▶ **Auszug**:
▼

Will die Landesregierung an dem Konzept festhalten, Personen mit einer geringen
Bleibeperspektive in großer Zahl in Schwerpunkteinrichtungen des Landes zu
zentralisieren oder ist geplant auf die Forderung des Oerlinghauser Rates nach
einer Dezentralisierung einzugehen?
Die zentralisierte Unterbringung in Schwerpunkteinrichtungen beruht auf einem zwischen
Bund und Ländern vereinbarten Aktionsplan zur weiteren Beschleunigung der Asylverfahren
sowie einer Verkürzung der Gesamtaufenthaltsdauer von Asylbewerberinnen und
Asylbewerbern aus sicheren Herkunftsländern. Die Vereinbarung wurde ab September 2015
in Nordrhein-Westfalen umgesetzt und auf Asylsuchende aus Georgien erweitert.
Im Koalitionsvertrag von CDU und FDP sind für Nordrhein-Westfalen im Bereich Asyl
Zielvorstellungen vereinbart worden, die zu einer spürbaren Entlastung der Kommunen führen
sollen. Die Kommunen sollen sich grundsätzlich auf die Integration der Personen mit
Bleiberecht konzentrieren können. Personen, die nach Prüfung in einem rechtsstaatlichen
Verfahren nicht schutzberechtigt sind, sollen möglichst bereits aus den Landeseinrichtungen
in ihre Heimatländer zurückgeführt werden.
Zur Umsetzung dieser Zielvorstellungen werden von der Landesregierung aktuell
verschiedene
Umsetzungsschritte geprüft,
wie
und
in
welcher
Form
von
den
bundesrechtlichen
Möglichkeiten
zur
Verlängerung
der
Aufenthaltsverpflichtung
in
Aufnahmeeinrichtungen des Landes Gebrauch gemacht werden soll. Insoweit wird auch auf
den Bericht zur „Zuweisungspraxis von Flüchtlingen“ des Ministeriums für Kinder, Familie,
Flüchtlinge und Integration vom 19.01.2018 zur Sitzung des Integrationsausschusses am
24.01.2018 (Vorlage 17/462) verwiesen.

▲

▶ **Bereitgestelltes Material**:

▼

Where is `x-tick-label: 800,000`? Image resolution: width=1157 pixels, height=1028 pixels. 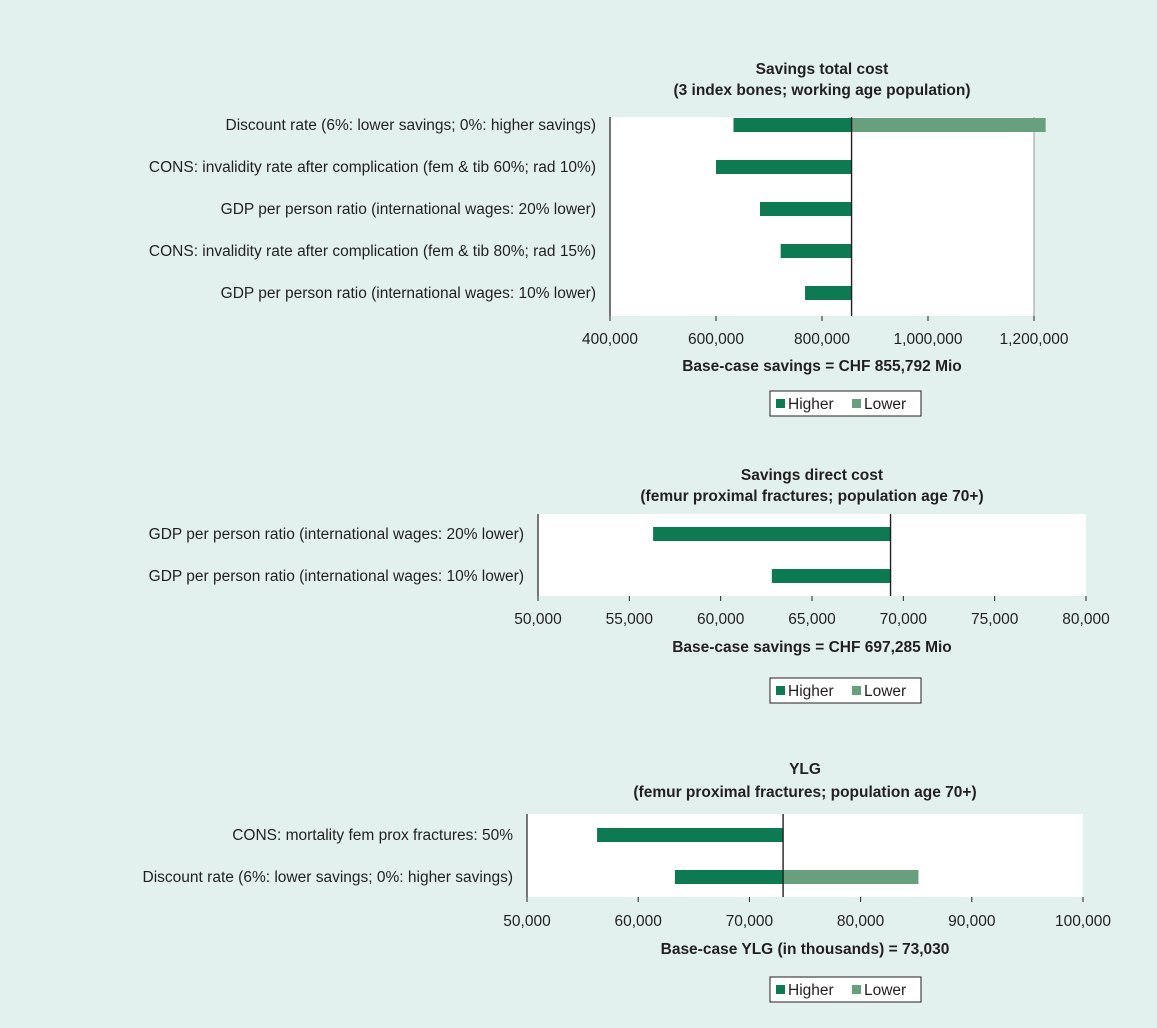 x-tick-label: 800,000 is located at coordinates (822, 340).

▲
▼

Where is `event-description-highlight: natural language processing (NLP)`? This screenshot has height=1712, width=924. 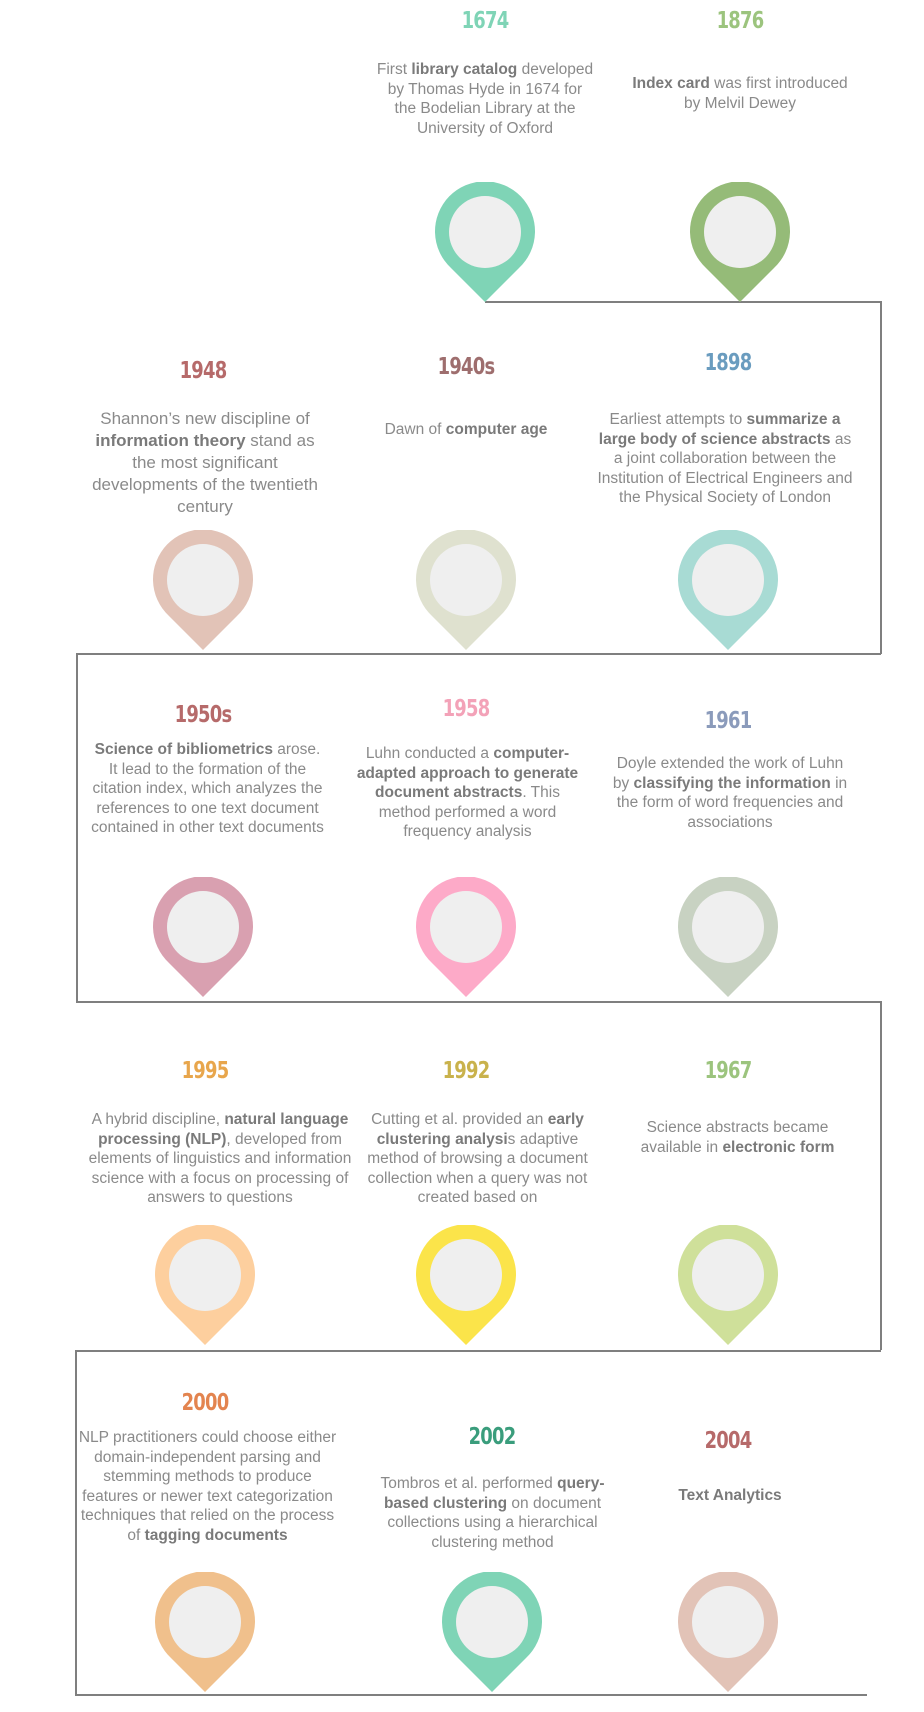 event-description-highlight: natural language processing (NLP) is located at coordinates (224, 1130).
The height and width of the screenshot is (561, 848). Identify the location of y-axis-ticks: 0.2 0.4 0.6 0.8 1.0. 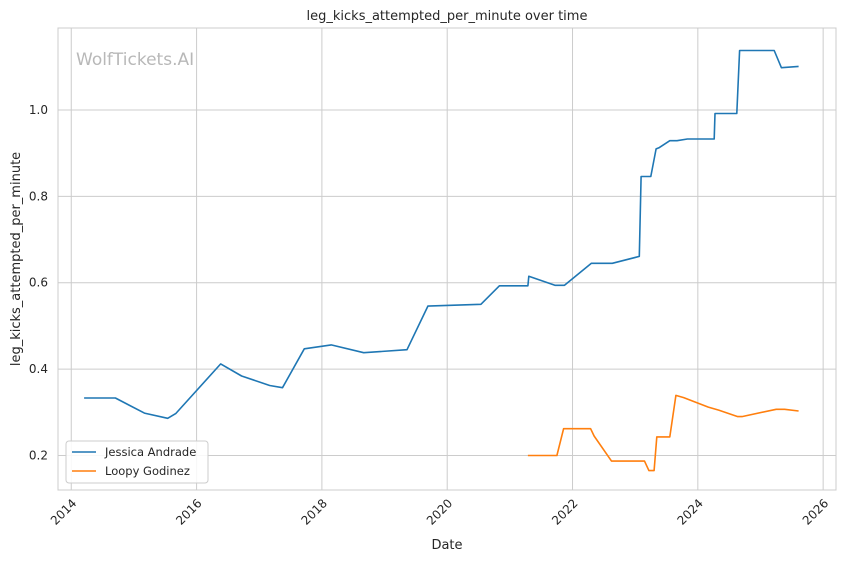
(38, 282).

▲

▶ **Arbeitsauftrag 1**: Schreibe aus dem Auszug den Teil ab, der mit „Die zentralisierte Unterbringung“ beginnt und sich bis einschließlich „Heimatländer zurückgeführt werden.“ erstreckt.
▶ **Arbeitsauftrag 2**: Auf Asylsuchende aus welchem Land wurde die Vereinbarung laut dem Auszug in Nordrhein-Westfalen erweitert?
Stütze dich dabei nur auf den Auszug.

▶ **Lösung 1**:
Die zentralisierte Unterbringung in Schwerpunkteinrichtungen beruht auf einem zwischen
Bund und Ländern vereinbarten Aktionsplan zur weiteren Beschleunigung der Asylverfahren
sowie einer Verkürzung der Gesamtaufenthaltsdauer von Asylbewerberinnen und
Asylbewerbern aus sicheren Herkunftsländern. Die Vereinbarung wurde ab September 2015
in Nordrhein-Westfalen umgesetzt und auf Asylsuchende aus Georgien erweitert.
Im Koalitionsvertrag von CDU und FDP sind für Nordrhein-Westfalen im Bereich Asyl
Zielvorstellungen vereinbart worden, die zu einer spürbaren Entlastung der Kommunen führen
sollen. Die Kommunen sollen sich grundsätzlich auf die Integration der Personen mit
Bleiberecht konzentrieren können. Personen, die nach Prüfung in einem rechtsstaatlichen
Verfahren nicht schutzberechtigt sind, sollen möglichst bereits aus den Landeseinrichtungen
in ihre Heimatländer zurückgeführt werden.

▶ **Lösung 2**: Auf Asylsuchende aus Georgien.